START Provided information

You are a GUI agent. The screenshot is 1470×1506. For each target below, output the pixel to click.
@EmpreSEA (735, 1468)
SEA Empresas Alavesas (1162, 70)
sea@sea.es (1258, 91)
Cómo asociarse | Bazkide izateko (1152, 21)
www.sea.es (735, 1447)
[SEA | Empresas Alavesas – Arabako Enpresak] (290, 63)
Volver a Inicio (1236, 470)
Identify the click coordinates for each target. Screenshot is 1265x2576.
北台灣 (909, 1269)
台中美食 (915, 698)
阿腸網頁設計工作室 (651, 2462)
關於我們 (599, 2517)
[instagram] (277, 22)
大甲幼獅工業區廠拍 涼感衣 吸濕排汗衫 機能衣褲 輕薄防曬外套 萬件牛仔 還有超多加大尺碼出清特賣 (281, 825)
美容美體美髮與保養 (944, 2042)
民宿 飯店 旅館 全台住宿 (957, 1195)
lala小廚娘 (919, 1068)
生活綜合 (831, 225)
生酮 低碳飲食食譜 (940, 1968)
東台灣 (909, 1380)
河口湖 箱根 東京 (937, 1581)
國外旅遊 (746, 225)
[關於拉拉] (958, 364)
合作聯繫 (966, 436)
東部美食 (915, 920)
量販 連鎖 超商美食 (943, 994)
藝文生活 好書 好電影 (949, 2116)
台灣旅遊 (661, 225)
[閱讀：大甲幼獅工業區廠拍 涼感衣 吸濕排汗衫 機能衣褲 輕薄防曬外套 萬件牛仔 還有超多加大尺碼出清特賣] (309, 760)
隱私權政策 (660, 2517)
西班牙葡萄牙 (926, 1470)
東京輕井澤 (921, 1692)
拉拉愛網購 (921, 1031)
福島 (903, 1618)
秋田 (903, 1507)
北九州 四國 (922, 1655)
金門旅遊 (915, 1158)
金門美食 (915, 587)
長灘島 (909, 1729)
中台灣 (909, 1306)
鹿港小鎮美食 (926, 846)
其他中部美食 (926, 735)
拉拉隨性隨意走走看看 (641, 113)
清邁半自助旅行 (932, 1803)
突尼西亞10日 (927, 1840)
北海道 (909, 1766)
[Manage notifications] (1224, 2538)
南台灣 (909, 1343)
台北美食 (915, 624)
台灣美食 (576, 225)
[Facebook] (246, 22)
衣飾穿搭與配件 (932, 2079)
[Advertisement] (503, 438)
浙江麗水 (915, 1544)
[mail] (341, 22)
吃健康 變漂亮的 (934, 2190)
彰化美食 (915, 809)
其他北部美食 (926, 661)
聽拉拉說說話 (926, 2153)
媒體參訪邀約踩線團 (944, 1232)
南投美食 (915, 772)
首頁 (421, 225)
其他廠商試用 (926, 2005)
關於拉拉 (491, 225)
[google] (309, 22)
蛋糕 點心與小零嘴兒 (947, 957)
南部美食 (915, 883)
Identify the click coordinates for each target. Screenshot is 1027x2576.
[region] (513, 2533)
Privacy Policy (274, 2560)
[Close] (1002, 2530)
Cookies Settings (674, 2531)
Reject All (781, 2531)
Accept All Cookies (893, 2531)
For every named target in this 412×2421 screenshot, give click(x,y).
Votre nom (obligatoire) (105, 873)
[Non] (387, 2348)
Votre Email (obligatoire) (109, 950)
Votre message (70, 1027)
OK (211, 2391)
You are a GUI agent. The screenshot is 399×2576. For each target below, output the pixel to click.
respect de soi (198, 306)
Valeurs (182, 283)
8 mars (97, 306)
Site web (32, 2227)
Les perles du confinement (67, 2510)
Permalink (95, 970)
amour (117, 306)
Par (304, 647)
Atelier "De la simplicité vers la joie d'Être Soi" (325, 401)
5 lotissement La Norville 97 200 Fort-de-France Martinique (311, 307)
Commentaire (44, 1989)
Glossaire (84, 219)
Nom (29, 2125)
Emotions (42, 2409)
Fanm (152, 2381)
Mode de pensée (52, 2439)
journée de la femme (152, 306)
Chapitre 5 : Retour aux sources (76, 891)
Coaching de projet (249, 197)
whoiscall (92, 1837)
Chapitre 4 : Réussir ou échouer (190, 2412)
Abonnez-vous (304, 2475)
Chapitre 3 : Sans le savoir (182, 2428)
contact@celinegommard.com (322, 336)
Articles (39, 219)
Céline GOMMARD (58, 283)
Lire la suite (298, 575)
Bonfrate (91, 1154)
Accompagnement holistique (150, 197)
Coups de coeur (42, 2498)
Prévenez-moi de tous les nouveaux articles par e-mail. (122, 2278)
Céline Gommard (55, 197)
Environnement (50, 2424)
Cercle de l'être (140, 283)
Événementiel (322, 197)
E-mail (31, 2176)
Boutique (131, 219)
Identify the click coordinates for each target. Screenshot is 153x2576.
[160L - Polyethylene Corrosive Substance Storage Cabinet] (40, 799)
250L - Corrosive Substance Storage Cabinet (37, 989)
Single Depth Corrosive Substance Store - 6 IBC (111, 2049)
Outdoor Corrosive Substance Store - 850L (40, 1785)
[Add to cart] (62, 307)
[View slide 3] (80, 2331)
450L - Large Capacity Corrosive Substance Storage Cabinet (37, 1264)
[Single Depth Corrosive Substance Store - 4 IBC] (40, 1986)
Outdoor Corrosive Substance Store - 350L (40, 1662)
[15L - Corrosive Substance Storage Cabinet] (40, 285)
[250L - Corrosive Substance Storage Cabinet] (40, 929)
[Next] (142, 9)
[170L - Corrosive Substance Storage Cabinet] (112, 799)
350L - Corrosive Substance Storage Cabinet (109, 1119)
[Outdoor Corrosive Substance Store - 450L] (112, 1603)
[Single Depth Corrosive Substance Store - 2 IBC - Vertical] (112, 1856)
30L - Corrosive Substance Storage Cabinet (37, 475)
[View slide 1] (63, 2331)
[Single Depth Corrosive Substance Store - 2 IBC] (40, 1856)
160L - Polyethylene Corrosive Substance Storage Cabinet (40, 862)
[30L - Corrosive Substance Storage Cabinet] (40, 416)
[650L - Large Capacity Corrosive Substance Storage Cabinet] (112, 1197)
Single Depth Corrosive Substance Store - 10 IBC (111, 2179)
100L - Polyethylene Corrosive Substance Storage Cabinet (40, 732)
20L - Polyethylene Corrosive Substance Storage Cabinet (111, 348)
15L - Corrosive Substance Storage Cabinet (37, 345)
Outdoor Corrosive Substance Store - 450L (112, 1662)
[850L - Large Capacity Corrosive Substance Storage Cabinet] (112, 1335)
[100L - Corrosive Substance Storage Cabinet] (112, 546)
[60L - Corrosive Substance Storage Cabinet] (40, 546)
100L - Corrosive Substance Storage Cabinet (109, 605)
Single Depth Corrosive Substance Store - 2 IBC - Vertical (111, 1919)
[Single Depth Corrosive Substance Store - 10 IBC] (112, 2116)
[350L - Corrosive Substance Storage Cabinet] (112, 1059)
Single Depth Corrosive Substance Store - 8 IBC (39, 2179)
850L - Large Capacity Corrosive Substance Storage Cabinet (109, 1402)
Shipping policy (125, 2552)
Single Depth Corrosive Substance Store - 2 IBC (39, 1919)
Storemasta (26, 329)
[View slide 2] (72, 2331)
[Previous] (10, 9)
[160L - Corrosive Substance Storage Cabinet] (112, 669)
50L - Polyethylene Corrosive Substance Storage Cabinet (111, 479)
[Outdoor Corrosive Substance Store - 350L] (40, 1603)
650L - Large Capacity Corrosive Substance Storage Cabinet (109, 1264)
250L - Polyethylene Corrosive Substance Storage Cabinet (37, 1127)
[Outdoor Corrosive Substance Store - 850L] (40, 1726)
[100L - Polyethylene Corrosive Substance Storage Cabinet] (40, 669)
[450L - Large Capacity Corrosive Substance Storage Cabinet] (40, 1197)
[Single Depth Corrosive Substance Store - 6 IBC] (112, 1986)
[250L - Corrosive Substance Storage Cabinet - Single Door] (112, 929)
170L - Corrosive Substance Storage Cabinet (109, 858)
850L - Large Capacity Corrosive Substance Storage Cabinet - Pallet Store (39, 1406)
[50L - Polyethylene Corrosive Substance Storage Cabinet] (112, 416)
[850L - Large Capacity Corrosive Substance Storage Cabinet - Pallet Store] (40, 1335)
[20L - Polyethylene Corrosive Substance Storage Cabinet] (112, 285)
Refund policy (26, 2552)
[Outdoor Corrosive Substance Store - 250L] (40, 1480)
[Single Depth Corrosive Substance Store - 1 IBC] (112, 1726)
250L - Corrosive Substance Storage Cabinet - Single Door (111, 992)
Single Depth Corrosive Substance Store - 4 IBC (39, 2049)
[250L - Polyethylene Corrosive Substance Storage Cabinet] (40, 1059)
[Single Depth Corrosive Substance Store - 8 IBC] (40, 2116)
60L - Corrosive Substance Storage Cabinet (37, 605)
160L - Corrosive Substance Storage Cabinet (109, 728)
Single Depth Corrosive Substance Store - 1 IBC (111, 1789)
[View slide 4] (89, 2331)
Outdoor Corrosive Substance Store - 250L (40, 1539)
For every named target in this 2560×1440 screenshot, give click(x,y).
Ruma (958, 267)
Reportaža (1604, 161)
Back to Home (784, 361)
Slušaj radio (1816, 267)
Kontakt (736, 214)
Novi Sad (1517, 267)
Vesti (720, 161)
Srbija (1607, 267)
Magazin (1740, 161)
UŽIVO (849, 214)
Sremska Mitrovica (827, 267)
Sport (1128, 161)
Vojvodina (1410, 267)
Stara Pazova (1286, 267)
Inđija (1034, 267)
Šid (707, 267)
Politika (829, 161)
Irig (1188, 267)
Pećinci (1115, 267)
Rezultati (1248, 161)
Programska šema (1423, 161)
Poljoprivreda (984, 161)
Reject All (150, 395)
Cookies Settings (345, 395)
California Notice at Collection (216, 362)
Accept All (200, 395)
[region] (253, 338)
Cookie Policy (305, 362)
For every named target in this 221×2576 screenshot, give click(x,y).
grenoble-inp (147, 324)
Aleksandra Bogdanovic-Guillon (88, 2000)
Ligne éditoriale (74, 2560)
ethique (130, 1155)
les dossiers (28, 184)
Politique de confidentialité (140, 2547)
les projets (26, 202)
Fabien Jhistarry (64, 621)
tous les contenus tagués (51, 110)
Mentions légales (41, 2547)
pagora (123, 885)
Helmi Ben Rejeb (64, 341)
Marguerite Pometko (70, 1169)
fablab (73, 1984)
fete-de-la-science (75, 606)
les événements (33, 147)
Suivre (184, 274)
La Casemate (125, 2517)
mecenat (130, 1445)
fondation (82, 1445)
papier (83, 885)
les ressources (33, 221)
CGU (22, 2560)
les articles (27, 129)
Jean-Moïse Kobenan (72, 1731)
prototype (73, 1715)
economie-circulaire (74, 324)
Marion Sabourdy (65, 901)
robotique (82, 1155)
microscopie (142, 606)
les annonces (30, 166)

END Provided information

(Problem to work on):
Repeat, word for word, the lines from the start of the records to the line that contains "[instagram] (277, 22)", both of them included, and no others.

(Answer space):
You are a GUI agent. The screenshot is 1470×1506. For each target below, output the pixel to click.
@EmpreSEA (735, 1468)
SEA Empresas Alavesas (1162, 70)
sea@sea.es (1258, 91)
Cómo asociarse | Bazkide izateko (1152, 21)
www.sea.es (735, 1447)
[SEA | Empresas Alavesas – Arabako Enpresak] (290, 63)
Volver a Inicio (1236, 470)
Identify the click coordinates for each target. Screenshot is 1265x2576.
北台灣 (909, 1269)
台中美食 (915, 698)
阿腸網頁設計工作室 (651, 2462)
關於我們 (599, 2517)
[instagram] (277, 22)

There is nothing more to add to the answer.